5. Global Coverage, Comparative Analysis, and Extension Potential

The GPD’s multilingual and cross-contextual span supports comparative research into both temporal and spatial variation in populist rhetoric. Its grading protocol is demonstrably robust for diverse speech types and cultural frames: anchor speech training coupled with rubric consistency enables both human and AI coders to operate reliably across shifting political landscapes.

A plausible implication is that the GPD can be extended to measure additional rhetorical constructs or be integrated with computational models such as PopBERT (Erhard et al., 2023), multi-task learning architectures (Huguet-Cabot et al., 2021), and network-based approaches (Garcia-Arteaga et al., 2021). By enabling both dynamic tracking and historical panel analysis, the GPD facilitates the study of populism at scale and with methodological rigor.

6. Limitations and Future Directions

The GPD annotation approach yields high inter-coder reliability and strong AI-human concordance; however, modest scale compression and minor negative bias may require additional calibration when expanding to new contexts or speech genres. The annotation process is sensitive to anchor selection, rubric clarity, and documentation adaptation.
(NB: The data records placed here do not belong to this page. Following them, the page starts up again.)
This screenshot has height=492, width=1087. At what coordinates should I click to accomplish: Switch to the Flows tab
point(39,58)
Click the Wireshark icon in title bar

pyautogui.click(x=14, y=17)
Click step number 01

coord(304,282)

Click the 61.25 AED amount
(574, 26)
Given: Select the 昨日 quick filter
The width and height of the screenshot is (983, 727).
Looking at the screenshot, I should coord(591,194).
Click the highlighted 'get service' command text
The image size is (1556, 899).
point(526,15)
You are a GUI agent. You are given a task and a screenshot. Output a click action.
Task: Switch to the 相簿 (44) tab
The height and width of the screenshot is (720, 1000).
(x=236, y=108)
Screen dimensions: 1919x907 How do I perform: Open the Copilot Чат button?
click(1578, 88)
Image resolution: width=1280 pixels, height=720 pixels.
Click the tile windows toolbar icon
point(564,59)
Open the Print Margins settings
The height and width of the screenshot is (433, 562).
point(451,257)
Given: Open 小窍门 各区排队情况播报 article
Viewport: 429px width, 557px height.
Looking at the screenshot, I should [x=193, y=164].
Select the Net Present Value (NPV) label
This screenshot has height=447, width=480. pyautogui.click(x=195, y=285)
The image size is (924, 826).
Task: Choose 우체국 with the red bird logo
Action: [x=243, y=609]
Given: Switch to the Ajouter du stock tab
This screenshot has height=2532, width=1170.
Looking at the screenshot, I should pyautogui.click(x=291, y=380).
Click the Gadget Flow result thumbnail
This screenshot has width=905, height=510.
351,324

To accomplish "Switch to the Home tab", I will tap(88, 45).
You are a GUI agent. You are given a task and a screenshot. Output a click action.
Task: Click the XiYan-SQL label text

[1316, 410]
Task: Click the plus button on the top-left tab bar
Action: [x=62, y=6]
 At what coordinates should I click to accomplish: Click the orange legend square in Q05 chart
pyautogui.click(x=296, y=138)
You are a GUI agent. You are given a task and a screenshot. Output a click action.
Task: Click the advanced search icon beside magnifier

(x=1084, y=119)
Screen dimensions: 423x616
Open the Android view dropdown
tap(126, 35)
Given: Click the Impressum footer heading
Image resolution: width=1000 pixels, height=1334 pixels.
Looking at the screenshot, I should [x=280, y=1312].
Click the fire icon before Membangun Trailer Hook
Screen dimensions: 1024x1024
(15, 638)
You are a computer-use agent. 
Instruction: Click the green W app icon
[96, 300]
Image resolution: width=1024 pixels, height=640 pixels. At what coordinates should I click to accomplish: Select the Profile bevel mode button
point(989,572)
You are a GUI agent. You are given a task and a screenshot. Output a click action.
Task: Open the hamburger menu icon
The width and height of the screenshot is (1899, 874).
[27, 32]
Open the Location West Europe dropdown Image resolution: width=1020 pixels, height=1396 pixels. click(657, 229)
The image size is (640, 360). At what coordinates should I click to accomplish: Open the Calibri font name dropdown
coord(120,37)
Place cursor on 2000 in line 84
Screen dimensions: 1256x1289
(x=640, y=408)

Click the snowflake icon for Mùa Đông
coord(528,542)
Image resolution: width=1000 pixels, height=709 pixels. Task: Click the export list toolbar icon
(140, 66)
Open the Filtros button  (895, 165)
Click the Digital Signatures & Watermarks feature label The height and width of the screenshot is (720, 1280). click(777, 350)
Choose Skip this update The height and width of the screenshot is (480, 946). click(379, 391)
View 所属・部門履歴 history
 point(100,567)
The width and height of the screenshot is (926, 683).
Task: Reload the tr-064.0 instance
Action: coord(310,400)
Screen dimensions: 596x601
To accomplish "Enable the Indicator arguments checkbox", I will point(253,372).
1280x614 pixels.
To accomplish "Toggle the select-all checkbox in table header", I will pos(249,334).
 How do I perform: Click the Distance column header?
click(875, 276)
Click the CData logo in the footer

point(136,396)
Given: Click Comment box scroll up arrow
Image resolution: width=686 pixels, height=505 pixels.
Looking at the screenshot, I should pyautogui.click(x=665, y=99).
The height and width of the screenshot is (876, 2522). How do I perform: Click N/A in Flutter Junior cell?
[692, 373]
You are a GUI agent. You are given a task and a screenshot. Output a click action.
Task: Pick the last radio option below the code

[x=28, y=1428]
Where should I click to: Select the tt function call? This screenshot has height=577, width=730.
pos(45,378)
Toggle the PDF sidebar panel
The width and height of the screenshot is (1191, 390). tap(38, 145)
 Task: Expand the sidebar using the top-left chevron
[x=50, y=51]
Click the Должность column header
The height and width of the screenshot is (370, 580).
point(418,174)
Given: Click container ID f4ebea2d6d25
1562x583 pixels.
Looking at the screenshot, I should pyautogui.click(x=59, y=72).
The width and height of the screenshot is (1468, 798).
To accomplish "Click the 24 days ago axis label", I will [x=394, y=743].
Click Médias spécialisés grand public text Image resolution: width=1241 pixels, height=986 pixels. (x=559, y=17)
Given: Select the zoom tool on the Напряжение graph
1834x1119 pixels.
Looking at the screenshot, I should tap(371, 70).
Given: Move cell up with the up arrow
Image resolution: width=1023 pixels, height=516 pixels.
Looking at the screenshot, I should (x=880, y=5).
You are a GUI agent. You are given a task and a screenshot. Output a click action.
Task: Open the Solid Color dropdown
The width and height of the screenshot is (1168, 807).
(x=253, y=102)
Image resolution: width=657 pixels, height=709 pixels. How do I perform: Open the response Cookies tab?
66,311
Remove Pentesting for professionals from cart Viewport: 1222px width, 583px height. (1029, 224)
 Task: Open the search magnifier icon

Future methodological refinements may include more granular multi-label schemes, explicit sub-frame detection (e.g., host ideologies per (Erhard et al., 2023)), and hybrid quantitative-qualitative approaches.

Extending the GPD protocol to cover related phenomena—such as nationalist discourse, crisis language, or emotion-infused populism—would capitalize on the demonstrated robustness of chain-of-thought LLMs and the anchor-rubric methodology. Scalable, automated coding guided by documented reasoning chains appears poised to underpin the next era of comparative rhetorical analysis in global political research.

7. Summary Table: Key Features of the Global Populism Database (GPD)

Dimension	GPD Protocol	Computational Integration
Annotation method	Holistic Grading (0–2 score)	Chain-of-thought LLM grading
Reference materials	Rubric & anchor speeches	Explicit documentation adaption
Model evaluation	Pearson, ICC, CCC, α	Calibration regression
Comparative scope	Multinational, multilingual	AI-aided cross-context analysis
Reliability	High for reasoning-enabled models	Sensitivity to prompt & anchors
Extensibility	New frames via rubric swap	Cross-domain adaptation

The Global Populism Database establishes an authoritative, empirically grounded platform for the measurement and comparative analysis of populist speech at global scale. It integrates anchor-driven annotation, holistic grading, and advanced AI reasoning to yield reproducible, transparent, and scalable indicators of ideational rhetoric, facilitating robust political science research and real-time content analysis (Tamaki et al., 8 Oct 2025).